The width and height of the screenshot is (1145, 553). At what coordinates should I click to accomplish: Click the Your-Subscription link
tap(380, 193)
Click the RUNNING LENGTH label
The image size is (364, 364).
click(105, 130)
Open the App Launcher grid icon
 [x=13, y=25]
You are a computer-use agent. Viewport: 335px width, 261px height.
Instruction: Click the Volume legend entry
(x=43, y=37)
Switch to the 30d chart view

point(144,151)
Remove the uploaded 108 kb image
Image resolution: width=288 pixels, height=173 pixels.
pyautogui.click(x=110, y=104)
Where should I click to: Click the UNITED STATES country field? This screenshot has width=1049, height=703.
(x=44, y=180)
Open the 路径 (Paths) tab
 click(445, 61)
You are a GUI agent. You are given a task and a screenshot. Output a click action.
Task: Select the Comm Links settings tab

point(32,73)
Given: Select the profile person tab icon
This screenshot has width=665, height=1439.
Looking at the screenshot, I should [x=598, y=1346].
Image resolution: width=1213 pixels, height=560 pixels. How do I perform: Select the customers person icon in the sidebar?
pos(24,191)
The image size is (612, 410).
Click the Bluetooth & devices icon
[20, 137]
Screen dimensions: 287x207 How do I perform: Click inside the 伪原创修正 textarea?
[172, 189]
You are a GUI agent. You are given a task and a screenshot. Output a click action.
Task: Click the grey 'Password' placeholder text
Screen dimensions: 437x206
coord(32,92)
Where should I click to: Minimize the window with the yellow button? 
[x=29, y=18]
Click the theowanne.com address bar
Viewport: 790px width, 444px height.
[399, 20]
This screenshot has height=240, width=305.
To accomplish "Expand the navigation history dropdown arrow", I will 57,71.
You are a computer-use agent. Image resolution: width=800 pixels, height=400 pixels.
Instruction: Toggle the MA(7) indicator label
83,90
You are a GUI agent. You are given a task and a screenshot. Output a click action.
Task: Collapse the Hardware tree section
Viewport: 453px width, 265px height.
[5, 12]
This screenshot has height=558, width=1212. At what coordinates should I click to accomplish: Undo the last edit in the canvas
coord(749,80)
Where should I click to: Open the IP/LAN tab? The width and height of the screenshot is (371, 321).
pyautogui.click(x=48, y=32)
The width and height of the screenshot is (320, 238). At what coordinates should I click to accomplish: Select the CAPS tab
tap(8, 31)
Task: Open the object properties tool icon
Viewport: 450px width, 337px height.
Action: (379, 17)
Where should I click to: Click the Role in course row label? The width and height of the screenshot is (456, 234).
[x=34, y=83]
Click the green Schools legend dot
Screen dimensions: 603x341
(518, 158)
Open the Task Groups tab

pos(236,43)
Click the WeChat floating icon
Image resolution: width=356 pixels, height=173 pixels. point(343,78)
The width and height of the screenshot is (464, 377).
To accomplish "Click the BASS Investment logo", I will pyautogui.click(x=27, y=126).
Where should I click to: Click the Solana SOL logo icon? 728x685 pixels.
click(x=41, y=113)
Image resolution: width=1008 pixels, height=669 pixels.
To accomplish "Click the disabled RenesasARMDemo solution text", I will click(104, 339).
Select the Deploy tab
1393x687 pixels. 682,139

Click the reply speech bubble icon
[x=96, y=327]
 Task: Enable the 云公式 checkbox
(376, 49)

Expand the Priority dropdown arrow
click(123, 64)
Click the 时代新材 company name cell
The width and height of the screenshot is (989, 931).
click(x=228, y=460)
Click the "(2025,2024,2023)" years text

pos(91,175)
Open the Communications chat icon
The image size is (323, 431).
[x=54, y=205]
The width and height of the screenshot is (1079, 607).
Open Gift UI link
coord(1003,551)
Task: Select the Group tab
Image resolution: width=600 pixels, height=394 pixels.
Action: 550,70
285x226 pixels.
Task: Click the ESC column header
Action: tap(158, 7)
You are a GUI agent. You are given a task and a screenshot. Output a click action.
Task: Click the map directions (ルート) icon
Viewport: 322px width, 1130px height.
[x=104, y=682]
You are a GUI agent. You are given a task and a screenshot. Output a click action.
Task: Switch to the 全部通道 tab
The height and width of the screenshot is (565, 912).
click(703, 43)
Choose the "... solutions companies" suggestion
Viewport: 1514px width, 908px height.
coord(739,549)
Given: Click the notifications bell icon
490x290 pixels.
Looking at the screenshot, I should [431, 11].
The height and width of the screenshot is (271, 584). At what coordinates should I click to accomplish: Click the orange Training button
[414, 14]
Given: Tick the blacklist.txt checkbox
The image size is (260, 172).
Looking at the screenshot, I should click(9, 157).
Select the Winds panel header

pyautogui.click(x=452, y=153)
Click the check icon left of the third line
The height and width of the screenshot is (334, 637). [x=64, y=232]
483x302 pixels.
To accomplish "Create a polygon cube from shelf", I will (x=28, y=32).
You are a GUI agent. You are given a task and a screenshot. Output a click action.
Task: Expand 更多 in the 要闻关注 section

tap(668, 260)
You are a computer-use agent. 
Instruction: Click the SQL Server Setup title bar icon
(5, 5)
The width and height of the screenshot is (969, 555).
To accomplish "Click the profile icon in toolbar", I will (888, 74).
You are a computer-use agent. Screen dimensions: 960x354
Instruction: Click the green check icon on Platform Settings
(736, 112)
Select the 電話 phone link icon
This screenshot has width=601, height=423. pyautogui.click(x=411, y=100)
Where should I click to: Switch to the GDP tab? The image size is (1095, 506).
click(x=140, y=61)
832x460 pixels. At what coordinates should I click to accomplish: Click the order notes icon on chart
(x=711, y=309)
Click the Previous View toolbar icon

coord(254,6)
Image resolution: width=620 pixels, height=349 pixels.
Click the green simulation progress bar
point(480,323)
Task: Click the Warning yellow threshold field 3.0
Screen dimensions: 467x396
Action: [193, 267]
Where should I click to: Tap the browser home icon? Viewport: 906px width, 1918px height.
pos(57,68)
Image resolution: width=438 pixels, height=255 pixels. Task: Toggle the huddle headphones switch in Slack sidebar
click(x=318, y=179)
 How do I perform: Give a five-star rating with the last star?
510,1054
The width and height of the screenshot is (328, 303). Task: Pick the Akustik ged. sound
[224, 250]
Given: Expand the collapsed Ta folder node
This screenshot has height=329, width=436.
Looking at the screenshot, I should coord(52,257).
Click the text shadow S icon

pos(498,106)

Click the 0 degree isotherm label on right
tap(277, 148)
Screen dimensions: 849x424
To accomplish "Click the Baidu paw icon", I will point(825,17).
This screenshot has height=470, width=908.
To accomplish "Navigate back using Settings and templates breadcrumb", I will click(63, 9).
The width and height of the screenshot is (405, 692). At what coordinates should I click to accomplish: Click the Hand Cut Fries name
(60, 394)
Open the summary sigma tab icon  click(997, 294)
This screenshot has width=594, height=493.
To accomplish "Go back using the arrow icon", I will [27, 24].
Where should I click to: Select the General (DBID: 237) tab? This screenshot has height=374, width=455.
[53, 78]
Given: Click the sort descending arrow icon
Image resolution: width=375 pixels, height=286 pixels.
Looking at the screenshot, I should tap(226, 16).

· · · · ·

Aim of the exercise - The records must be given again in full, exactly as they were written.

Reply -
The width and height of the screenshot is (1145, 553). At what coordinates should I click to accomplish: Click the Your-Subscription link
tap(380, 193)
Click the RUNNING LENGTH label
The image size is (364, 364).
click(105, 130)
Open the App Launcher grid icon
 [x=13, y=25]
You are a computer-use agent. Viewport: 335px width, 261px height.
Instruction: Click the Volume legend entry
(x=43, y=37)
Switch to the 30d chart view

point(144,151)
Remove the uploaded 108 kb image
Image resolution: width=288 pixels, height=173 pixels.
pyautogui.click(x=110, y=104)
Where should I click to: Click the UNITED STATES country field? This screenshot has width=1049, height=703.
(x=44, y=180)
Open the 路径 (Paths) tab
 click(445, 61)
You are a GUI agent. You are given a task and a screenshot. Output a click action.
Task: Select the Comm Links settings tab

point(32,73)
Given: Select the profile person tab icon
This screenshot has width=665, height=1439.
Looking at the screenshot, I should [x=598, y=1346].
Image resolution: width=1213 pixels, height=560 pixels. How do I perform: Select the customers person icon in the sidebar?
pos(24,191)
The image size is (612, 410).
Click the Bluetooth & devices icon
[20, 137]
Screen dimensions: 287x207 How do I perform: Click inside the 伪原创修正 textarea?
[172, 189]
You are a GUI agent. You are given a task and a screenshot. Output a click action.
Task: Click the grey 'Password' placeholder text
Screen dimensions: 437x206
coord(32,92)
Where should I click to: Minimize the window with the yellow button? 
[x=29, y=18]
Click the theowanne.com address bar
Viewport: 790px width, 444px height.
[399, 20]
This screenshot has height=240, width=305.
To accomplish "Expand the navigation history dropdown arrow", I will 57,71.
You are a computer-use agent. Image resolution: width=800 pixels, height=400 pixels.
Instruction: Toggle the MA(7) indicator label
83,90
You are a GUI agent. You are given a task and a screenshot. Output a click action.
Task: Collapse the Hardware tree section
Viewport: 453px width, 265px height.
[5, 12]
This screenshot has height=558, width=1212. At what coordinates should I click to accomplish: Undo the last edit in the canvas
coord(749,80)
Where should I click to: Open the IP/LAN tab? The width and height of the screenshot is (371, 321).
pyautogui.click(x=48, y=32)
The width and height of the screenshot is (320, 238). At what coordinates should I click to accomplish: Select the CAPS tab
tap(8, 31)
Task: Open the object properties tool icon
Viewport: 450px width, 337px height.
Action: (379, 17)
Where should I click to: Click the Role in course row label? The width and height of the screenshot is (456, 234).
[x=34, y=83]
Click the green Schools legend dot
Screen dimensions: 603x341
(518, 158)
Open the Task Groups tab

pos(236,43)
Click the WeChat floating icon
Image resolution: width=356 pixels, height=173 pixels. point(343,78)
The width and height of the screenshot is (464, 377).
To accomplish "Click the BASS Investment logo", I will pyautogui.click(x=27, y=126).
Where should I click to: Click the Solana SOL logo icon? 728x685 pixels.
click(x=41, y=113)
Image resolution: width=1008 pixels, height=669 pixels.
To accomplish "Click the disabled RenesasARMDemo solution text", I will click(104, 339).
Select the Deploy tab
1393x687 pixels. 682,139

Click the reply speech bubble icon
[x=96, y=327]
 Task: Enable the 云公式 checkbox
(376, 49)

Expand the Priority dropdown arrow
click(123, 64)
Click the 时代新材 company name cell
The width and height of the screenshot is (989, 931).
click(x=228, y=460)
Click the "(2025,2024,2023)" years text

pos(91,175)
Open the Communications chat icon
The image size is (323, 431).
[x=54, y=205]
The width and height of the screenshot is (1079, 607).
Open Gift UI link
coord(1003,551)
Task: Select the Group tab
Image resolution: width=600 pixels, height=394 pixels.
Action: 550,70
285x226 pixels.
Task: Click the ESC column header
Action: tap(158, 7)
You are a GUI agent. You are given a task and a screenshot. Output a click action.
Task: Click the map directions (ルート) icon
Viewport: 322px width, 1130px height.
[x=104, y=682]
You are a GUI agent. You are given a task and a screenshot. Output a click action.
Task: Switch to the 全部通道 tab
The height and width of the screenshot is (565, 912).
click(703, 43)
Choose the "... solutions companies" suggestion
Viewport: 1514px width, 908px height.
coord(739,549)
Given: Click the notifications bell icon
490x290 pixels.
Looking at the screenshot, I should [431, 11].
The height and width of the screenshot is (271, 584). At what coordinates should I click to accomplish: Click the orange Training button
[414, 14]
Given: Tick the blacklist.txt checkbox
The image size is (260, 172).
Looking at the screenshot, I should click(9, 157).
Select the Winds panel header

pyautogui.click(x=452, y=153)
Click the check icon left of the third line
The height and width of the screenshot is (334, 637). [x=64, y=232]
483x302 pixels.
To accomplish "Create a polygon cube from shelf", I will (x=28, y=32).
You are a GUI agent. You are given a task and a screenshot. Output a click action.
Task: Expand 更多 in the 要闻关注 section

tap(668, 260)
You are a computer-use agent. 
Instruction: Click the SQL Server Setup title bar icon
(5, 5)
The width and height of the screenshot is (969, 555).
To accomplish "Click the profile icon in toolbar", I will (888, 74).
You are a computer-use agent. Screen dimensions: 960x354
Instruction: Click the green check icon on Platform Settings
(736, 112)
Select the 電話 phone link icon
This screenshot has width=601, height=423. pyautogui.click(x=411, y=100)
Where should I click to: Switch to the GDP tab? The image size is (1095, 506).
click(x=140, y=61)
832x460 pixels. At what coordinates should I click to accomplish: Click the order notes icon on chart
(x=711, y=309)
Click the Previous View toolbar icon

coord(254,6)
Image resolution: width=620 pixels, height=349 pixels.
Click the green simulation progress bar
point(480,323)
Task: Click the Warning yellow threshold field 3.0
Screen dimensions: 467x396
Action: [193, 267]
Where should I click to: Tap the browser home icon? Viewport: 906px width, 1918px height.
pos(57,68)
Image resolution: width=438 pixels, height=255 pixels. Task: Toggle the huddle headphones switch in Slack sidebar
click(x=318, y=179)
 How do I perform: Give a five-star rating with the last star?
510,1054
The width and height of the screenshot is (328, 303). Task: Pick the Akustik ged. sound
[224, 250]
Given: Expand the collapsed Ta folder node
This screenshot has height=329, width=436.
Looking at the screenshot, I should coord(52,257).
Click the text shadow S icon

pos(498,106)

Click the 0 degree isotherm label on right
tap(277, 148)
Screen dimensions: 849x424
To accomplish "Click the Baidu paw icon", I will point(825,17).
This screenshot has height=470, width=908.
To accomplish "Navigate back using Settings and templates breadcrumb", I will click(63, 9).
The width and height of the screenshot is (405, 692). At what coordinates should I click to accomplish: Click the Hand Cut Fries name
(60, 394)
Open the summary sigma tab icon  click(997, 294)
This screenshot has width=594, height=493.
To accomplish "Go back using the arrow icon", I will [27, 24].
Where should I click to: Select the General (DBID: 237) tab? This screenshot has height=374, width=455.
[53, 78]
Given: Click the sort descending arrow icon
Image resolution: width=375 pixels, height=286 pixels.
Looking at the screenshot, I should tap(226, 16).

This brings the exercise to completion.